Last week was amazing – it was an orgy of Parisian delights.

One of its forms was in that of a framboise macaron or raspberry macaron from the pâtisserie Rose Cannelle on rue Montmartre. From my days living in Montmartre and taking long walks to the Pompidou or the Latin Quarter with Jim, I came to know this not-so-of-the-beaten-path pâtisserie intimately. From the surrounding restaurants and shops, it’s unassuming but once you’re inside – BAM! – deliciousness all around.

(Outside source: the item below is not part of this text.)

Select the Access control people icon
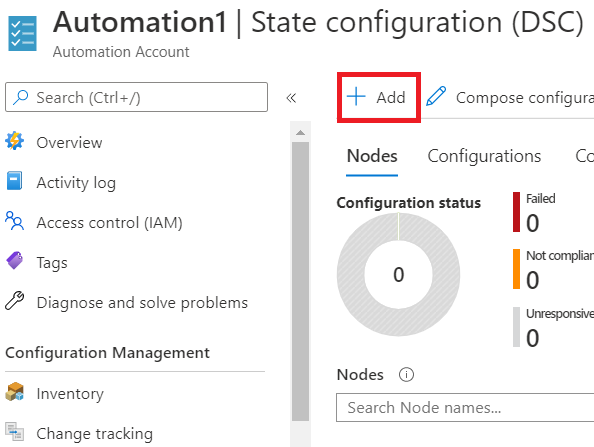Screen dimensions: 594x447 (14, 221)
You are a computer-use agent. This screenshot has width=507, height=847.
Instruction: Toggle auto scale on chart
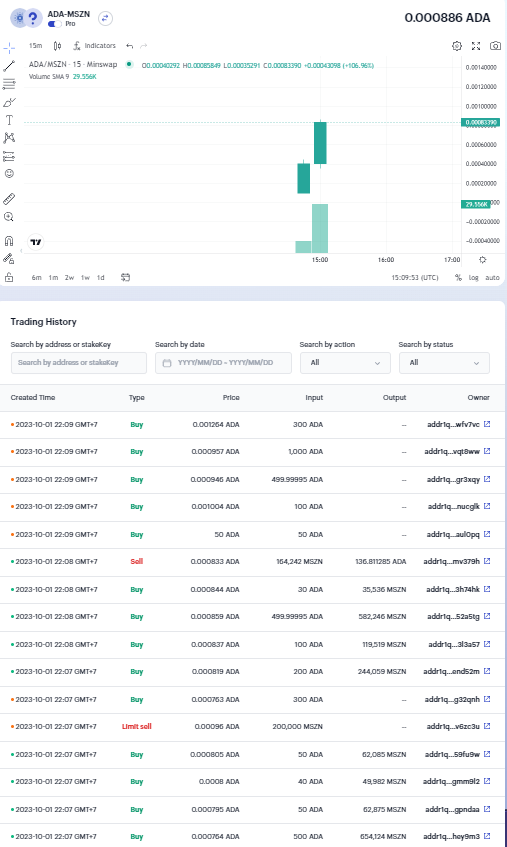click(x=492, y=278)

My favorite way to enjoy this is with an espresso. But wait. The gluttony didn’t end with just a single macaron…no.

There’s also the crêpe stand just across the street from the Jussieu metro stop (not the same day as the macaron). The woman who makes them has been at it for over 25 years and at the same location. If you’re wondering what kind I had, well, I had two – one galette au beurre salé (that’s a savory buckwheat crêpe with salted butter and black pepper) and one crêpe caramel au beurre salé (that’s a salted caramel crêpe). Oh yes…delight!

It wasn’t just sweet indulgences either. We were treated like royalty while staying at our friends’ apartment a few nights. We had Portuguese chicken, delicious salad, homemade spicy croûtons, chocolate cake…my body was (is?) in shock. It could have been the champagne or was it the rakia?

All of the overindulgence and under sleeping is the cause for a bit of body fatigue.

So what is the best post-vacation cure? Soup.